According to the CRR, current records of reject materials are haphazard. It states that materials are prone to being under-reported by collection bodies and no account is taken of materials rejected by MRFs or reprocessors. The CRR has called on the Government to formalise the monitoring of materials contamination by:
* Making reporting and the publishing of residual and reject tonnages of individual materials collected a legal requirement for local authorities;
* Discounting all reject material tonnages from recycling figures recorded on Waste Data Flow [web-based system for municipal waste data reporting]; and
* The Department for Environment, Food and Rural Affairs should publish a dry recycling rate record of local authority performance separately from the current recycling and composting records.

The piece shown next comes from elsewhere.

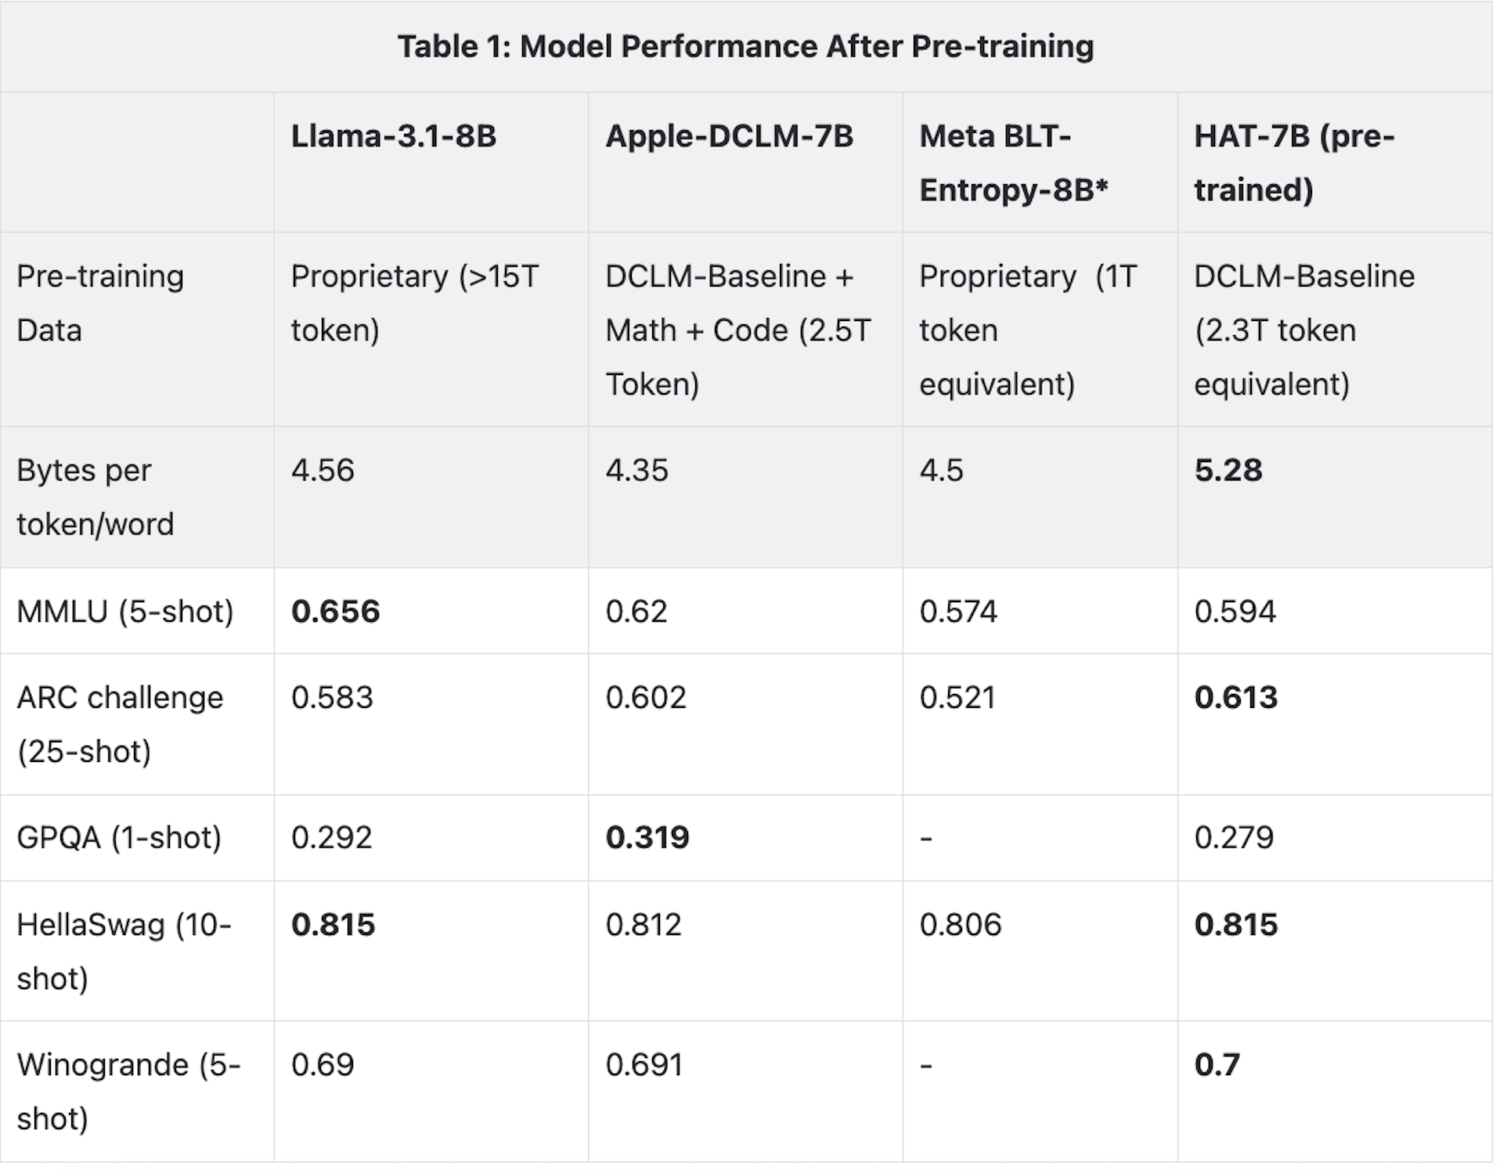The height and width of the screenshot is (1170, 1500).
Task: Select the Llama-3.1-8B column header
Action: coord(393,136)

CRR chairman co-ordinator Andy Moore said that by urging the Government and local authorities to formalise the monitoring of materials contamination it will create a clearer record of recycling activity and performance.
He commented: We are in a situation now where the average reject rates from single stream MRFs have been increasing over the last two or three years, the latest figure from WRAPs MRF Quality Assessment Study last November being 13%. Remember thats an average and represents a staggering waste of local authority money. We now have to ask what evidence Defra has that local authorities using commingled collections and MRFs are reporting these rejects properly to WasteDataFlow and not simply allowing them to be counted as having been recycled? This is Defras main basis of reporting of UK compliance with Article 5 (2) of the Landfill Directive and it looks shaky and open to challenge. The Government needs to tighten up its monitoring and data reporting systems. Ensuring that every local authority publishes an end use register of individual materials collected should be a starting minimum. Meanwhile local authorities who are proud of their efforts and data can put their statistics on their websites for everyone, but especially their council-tax payers, to see. The Somerset Waste Partnership website might serve as their model.

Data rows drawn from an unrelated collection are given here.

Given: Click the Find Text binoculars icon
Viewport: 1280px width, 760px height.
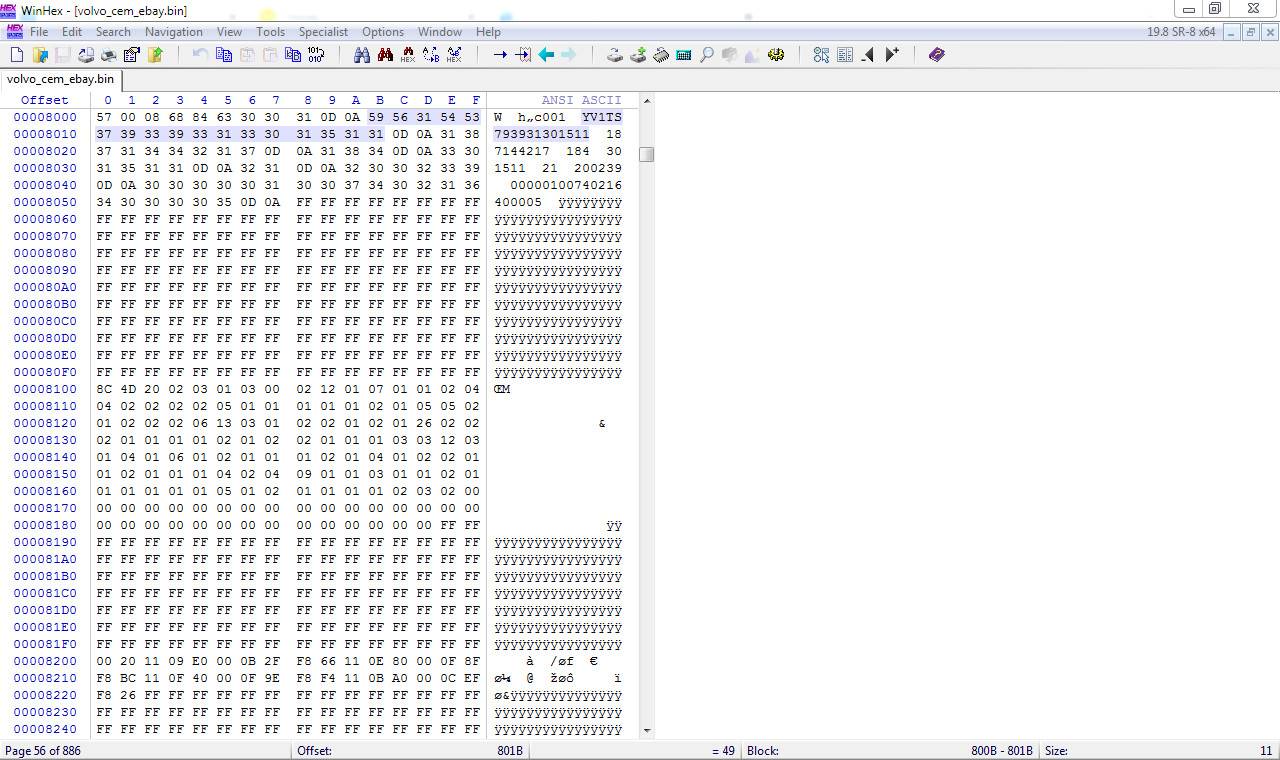Looking at the screenshot, I should [362, 55].
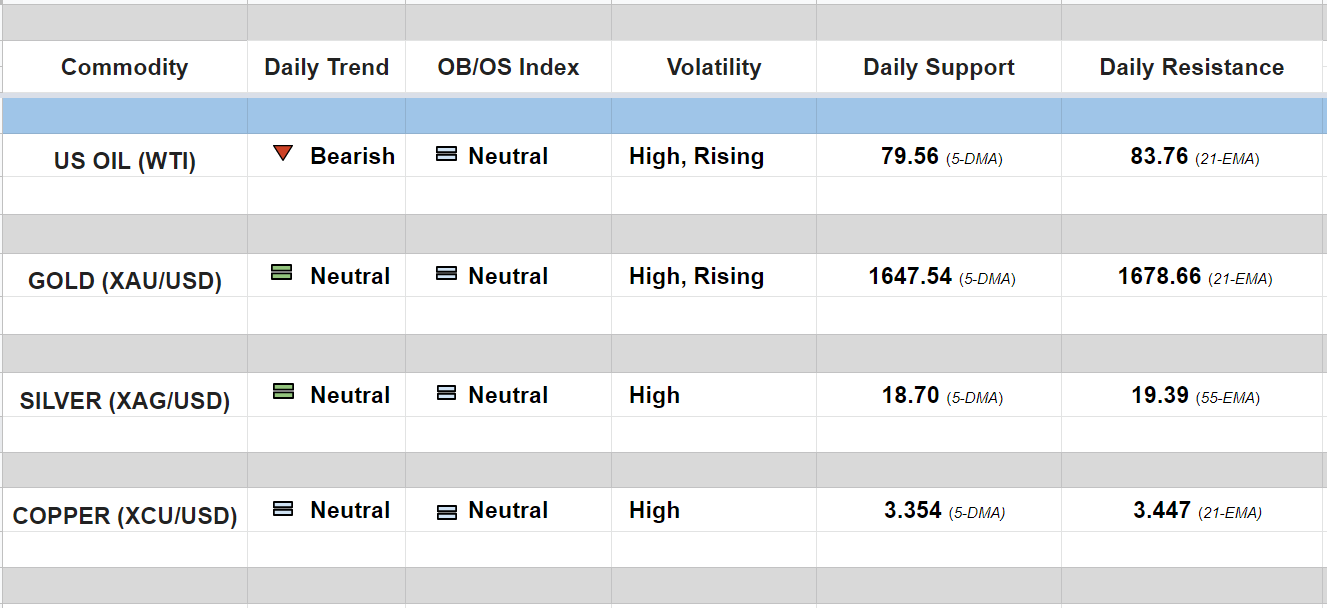1327x608 pixels.
Task: Click Gold daily trend green neutral icon
Action: [282, 273]
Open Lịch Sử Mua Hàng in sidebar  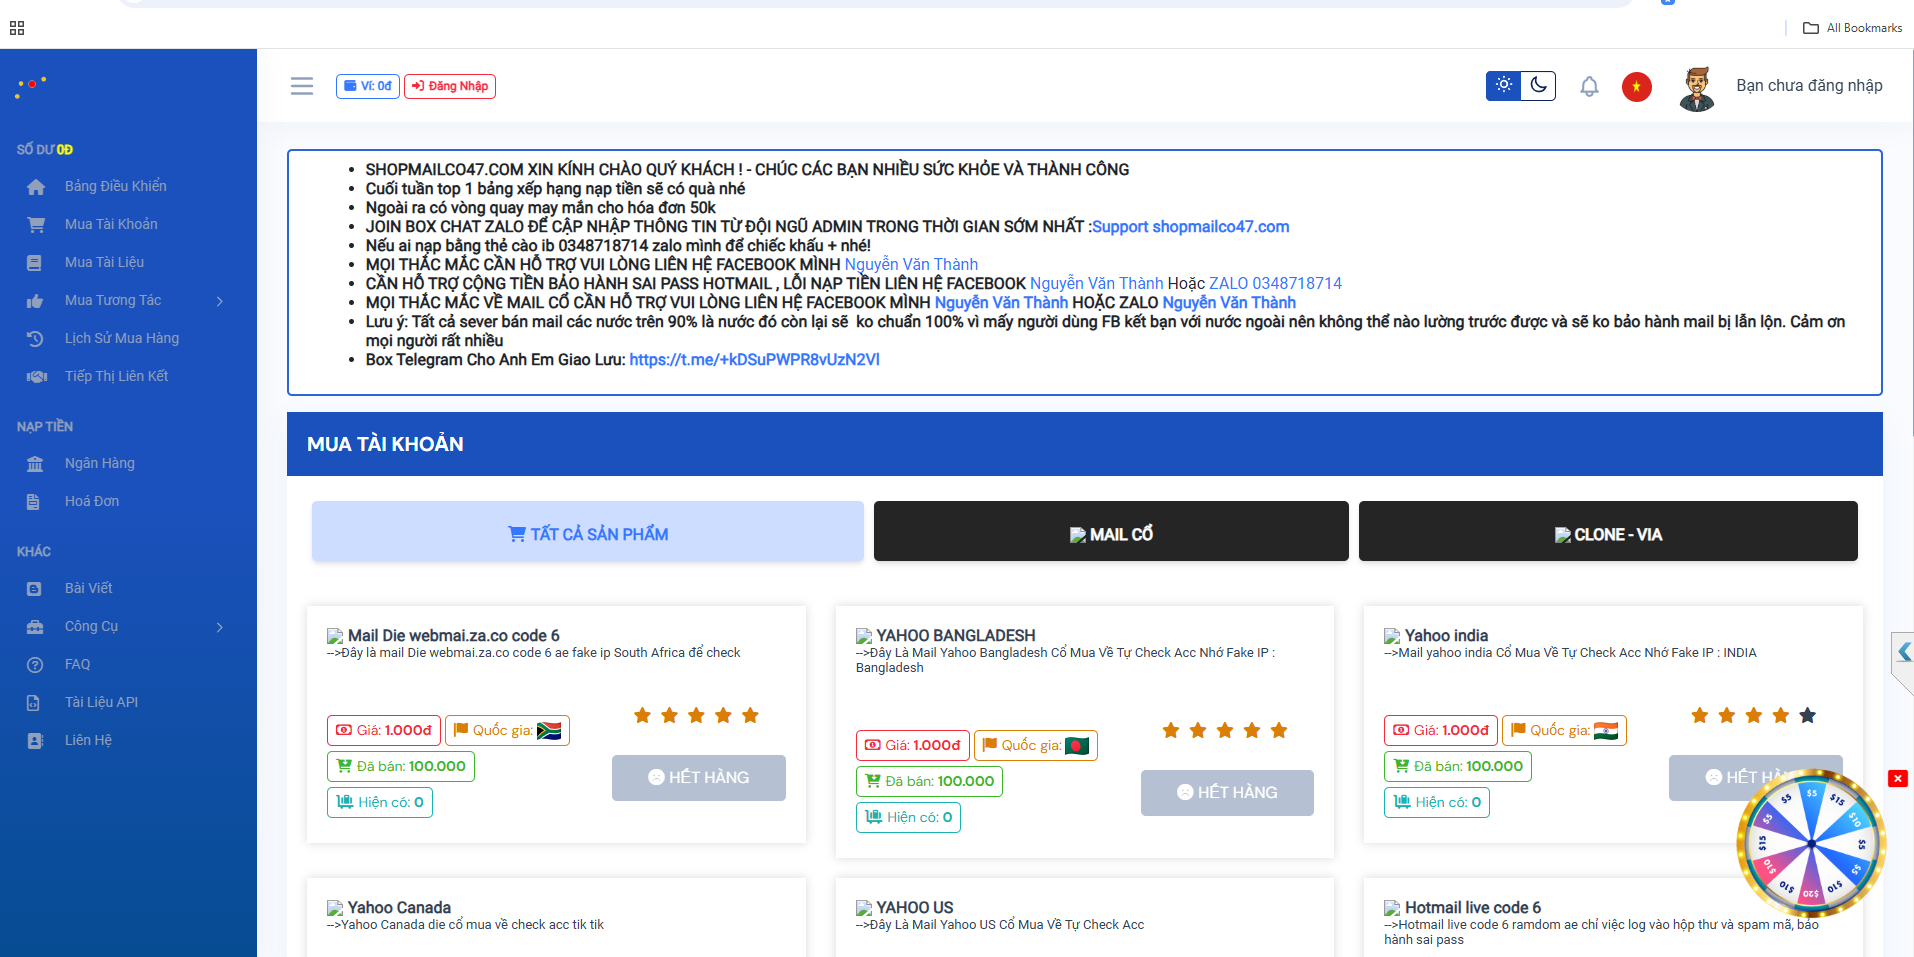point(122,338)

Novelis Recycling national manager Andy Doran added: Using the amount of waste collected as an indicator of what is eventually reprocessed is often inaccurate and misleading. There at least three potential stages in the fully commingled collection and sorting process at which materials could be simply lost or legitimately rejected and these are not being taken into account. Clearly this is unsatisfactory so, for the sake of clarity and precision, a change to the reporting methodology is urgently required.